Extract provided:
====

“Listening to the Marginalized”? The Role of Theology in the Church Today

On Saturday, New College hosted a conference entitled, provocatively, “Does the Church Need Theology?  Addressing the Gap Between Professor, Pulpit, and Pew,” which I had the privilege of helping organize.  The conference was a great success—well-attended by a wide range of constituencies, with enthusiastic dialogue from all, and a hunger at the end for further discussion in future conferences.  Best of all, most everyone present seemed to agree with the premise that we need more theology, not less, in our churches—which is a premise one can hardly count on in these postmodern times.  

In the opening talk, Paul Nimmo advanced the claim that theology, as “talk about God,” is something that everyone who is a Christian does unavoidably, even if inarticulately, and is thus not merely the proper province of the learned.  The subsequent speakers amplified this emphasis and it was presupposed in much of the group discussion, which focused on how we might render clearer and more articulate the latent, largely unvoiced theology in the congregations.

====

Dataset content:

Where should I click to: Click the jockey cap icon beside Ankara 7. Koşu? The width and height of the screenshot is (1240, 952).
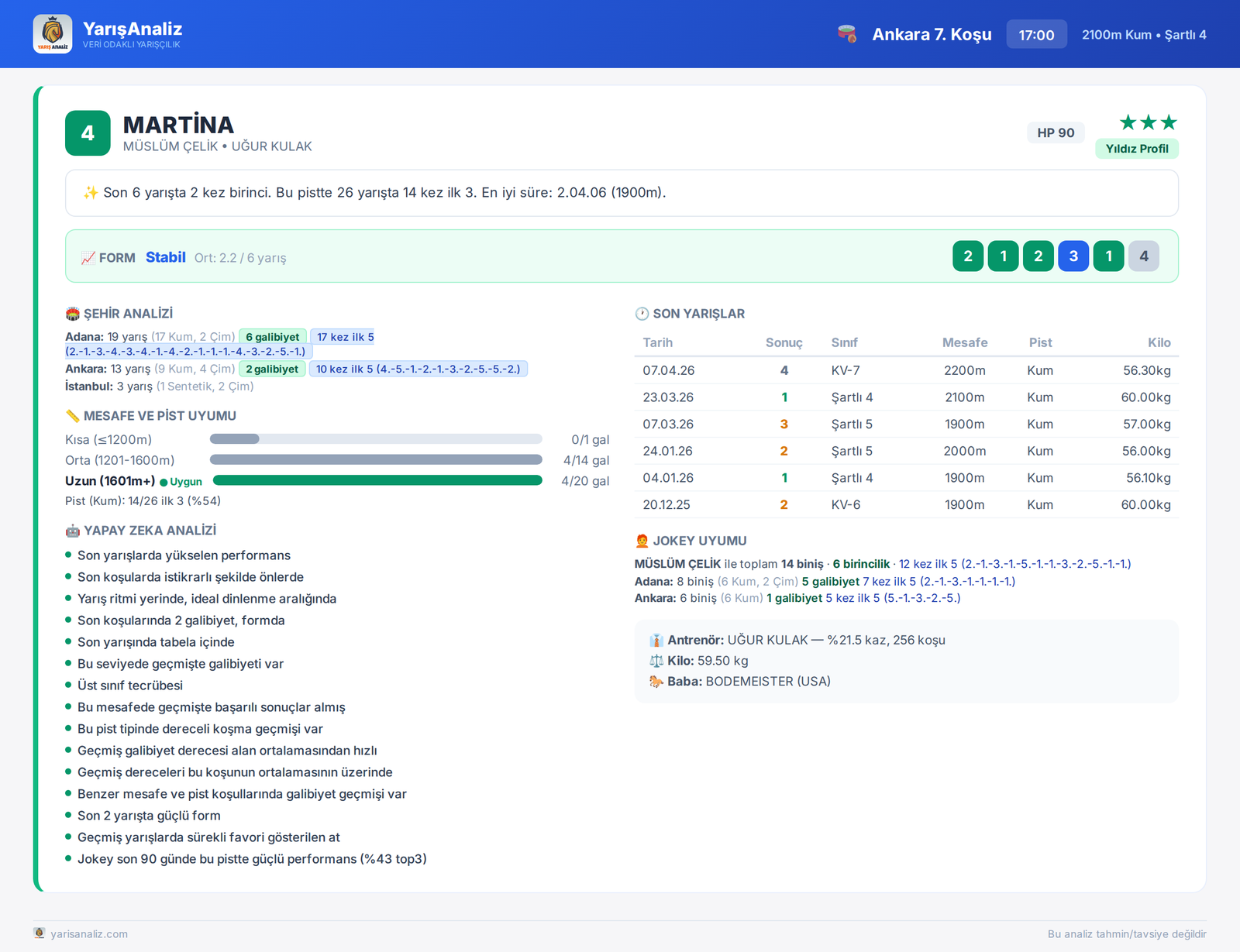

====

Exercise requirements:
Continue the account above of the New College conference on whether the church needs theology, starting right after its final sentence.

Exercise response:
As a Protestant, I of course cannot but hail this emphasis, for the priesthood of all believers might be just as well stated as the preacher-hood of all believers, or even the professor-hood of all believers.  Reflection upon revelation is not the exclusive preserve of an enlightened or authorized elite, but arises spontaneously by the illumination of the Spirit in every heart that feeds in faith upon the Word of God.  Nonetheless, it is perhaps needful in these democratic days to disentangle this wonderful Protestant doctrine from some of its more bastard descendants.  For Paul Nimmo was equally insistent in his claim that there remained a discipline of focused and regulated reflection to which some Christians were called as a vocation, a theological vocation that had as its task the guidance and, when necessary, the correction, of the whole Church.  Of course, this discipline remains itself always open to correction by the whole Church and by the Word, bound to be forever listening to the voice of Christ and the voices of His members.  Needless to say, this latter claim failed to generate as much enthusiasm, though it was more underemphasized than openly repudiated. 

As someone training for this theological vocation, I cannot but be conscious of the awkwardness of speaking up in its defence.  Perhaps due humility would dictate that I should simply take to heart the admonitions of yesterday, and leave others to offer an apologetic for the theologian, if one needs to be given.  I shall not take this humblest of courses, but I am at least sufficiently cognizant of my bias that I offer these thoughts more in the manner of musings than of an apologetic.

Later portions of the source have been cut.